Oregon Democratic Sen Ron Wyden, who has long said banning access to mifepristone would not be legitimate, said on Friday: ‘No matter what happens in seven days, I believe the Food and Drug Administration has the authority to ignore this ruling, which is why I’m again calling on President Biden and the FDA to do just that.’
Women in blue states suddenly confronted with the possibility of not having a right to the medication abortion regimen may have some recourse, depending on where they live. In Washington, for instance, the Department of Corrections has bought up tens of thousands of doses of mifepristone that it will soon become authorized to dispense.

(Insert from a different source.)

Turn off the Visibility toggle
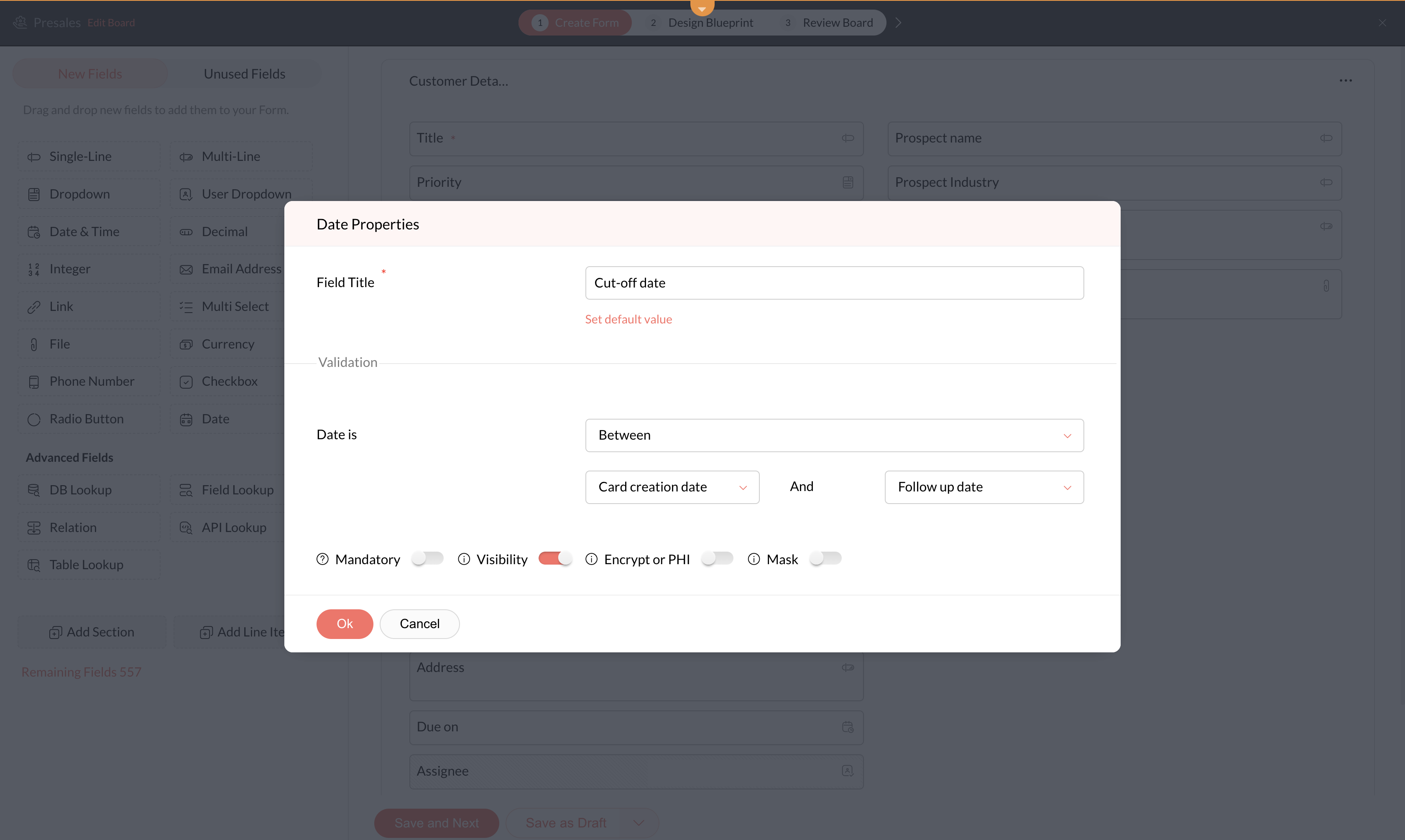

And Whole Women’s Health, an independent abortion provider, said on Friday: ‘[W]e follow directives from the FDA, and not anti-abortion judges in Texas who lack any formal medical training. Whole Woman’s Health will continue to dispense Mife in our clinics and our Pills by Mail program for the next week as we monitor both decisions.’
If the 5th Circuit were to uphold the Texas ruling, the DOJ would most likely appeal that decision to the Supreme Court, which could quickly decide whether or not to suspend the injunction
Is this the end of medication abortion as we know it?
It could be in that medication abortion could go from a two-drug regimen to just a single medication, the stomach ulcer drug misoprostol.
A misoprostol-only regimen is standard in many parts of the world and even has the full endorsement of the World Health Organization. In the absence of mifepristone, it is a trustworthy means of terminating a pregnancy, though it may come with some additional side effects such as nausea and a slight dip in efficacy.
Abortion providers have been preparing for the eventuality in which misoprostol is the only tool in the medication abortion toolbelt. Planned Parenthood, Abortion on Demand, Aid Access, Carafem, Choix, Forward Midwifery, Hey Jane, and Just the Pill have said they are prepared to prescribe misoprostol-only abortions as a workaround.